Conviction, face à ce débondage d’insanités, que la démocratie n’a rien, vraiment, rien à y gagner. Certitude que les amis sincères de la liberté et du droit ont tout à y perdre et que la philosophie de la république autour duquel les Français sont appelés à se rassembler est l’antithèse de cet abaissement. Effroi, enfin, face à ce que l’anti-vallsisme d’aujourd’hui comporte de cruauté, de violence, de sauvagerie et de jouissance dans l’outrage – qui sont toujours présages du pire.

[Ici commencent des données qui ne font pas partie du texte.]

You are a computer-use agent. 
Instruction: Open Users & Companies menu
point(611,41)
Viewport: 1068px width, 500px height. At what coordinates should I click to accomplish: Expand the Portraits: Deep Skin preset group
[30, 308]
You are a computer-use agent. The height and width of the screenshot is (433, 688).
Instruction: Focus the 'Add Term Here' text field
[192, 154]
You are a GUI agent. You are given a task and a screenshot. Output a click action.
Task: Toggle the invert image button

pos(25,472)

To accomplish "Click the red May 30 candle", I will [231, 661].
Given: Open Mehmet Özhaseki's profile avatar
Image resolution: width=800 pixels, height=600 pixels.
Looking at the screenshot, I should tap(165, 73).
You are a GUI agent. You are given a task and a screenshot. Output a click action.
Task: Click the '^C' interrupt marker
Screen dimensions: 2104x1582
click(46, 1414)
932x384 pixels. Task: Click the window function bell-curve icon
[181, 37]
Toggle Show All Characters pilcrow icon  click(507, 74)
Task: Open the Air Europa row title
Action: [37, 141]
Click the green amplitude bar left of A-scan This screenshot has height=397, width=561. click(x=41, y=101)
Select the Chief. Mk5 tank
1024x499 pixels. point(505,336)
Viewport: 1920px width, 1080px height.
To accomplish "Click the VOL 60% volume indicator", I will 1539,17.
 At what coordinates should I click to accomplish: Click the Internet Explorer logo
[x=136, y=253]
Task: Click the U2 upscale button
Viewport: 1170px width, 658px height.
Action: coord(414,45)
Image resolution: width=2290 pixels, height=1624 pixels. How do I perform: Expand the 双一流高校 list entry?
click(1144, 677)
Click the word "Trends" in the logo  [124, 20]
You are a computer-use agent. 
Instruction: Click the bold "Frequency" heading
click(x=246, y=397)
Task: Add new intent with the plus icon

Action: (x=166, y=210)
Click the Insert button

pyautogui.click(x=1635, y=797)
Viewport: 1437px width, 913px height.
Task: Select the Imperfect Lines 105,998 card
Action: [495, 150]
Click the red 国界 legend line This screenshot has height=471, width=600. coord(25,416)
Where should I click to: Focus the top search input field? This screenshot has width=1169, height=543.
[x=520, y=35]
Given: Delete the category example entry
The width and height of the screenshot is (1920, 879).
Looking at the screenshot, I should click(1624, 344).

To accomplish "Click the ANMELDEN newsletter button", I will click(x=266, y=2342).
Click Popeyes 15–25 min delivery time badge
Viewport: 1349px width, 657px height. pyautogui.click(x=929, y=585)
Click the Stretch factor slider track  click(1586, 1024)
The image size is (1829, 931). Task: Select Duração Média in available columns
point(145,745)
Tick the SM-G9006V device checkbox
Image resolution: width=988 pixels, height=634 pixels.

Et puis… Revenons à l’essentiel : quelque appréciation que l’on porte sur ses réalisations à Matignon, qu’a été, ces dernières années, dans le paysage politique de notre pays, Manuel Valls ? Eh bien, il a été ce que les Anglo-saxons nomment un left disturber. Non un homme qui veut effacer les frontières de la gauche comme les partisans de la IIIème force jadis critiquée par Blum, mais un homme qui a relevé de l’oubli, pire de la déréliction, quelques principes cardinaux de l’action : la défense de la laïcité, l’opposition courageuse et intraitable à l’islamisme, la lutte sans faiblesse contre le néo-antisémitisme, la réaffirmation du républicanisme civique. Cela, c’est l’essentiel.
Salut à Manuel Valls.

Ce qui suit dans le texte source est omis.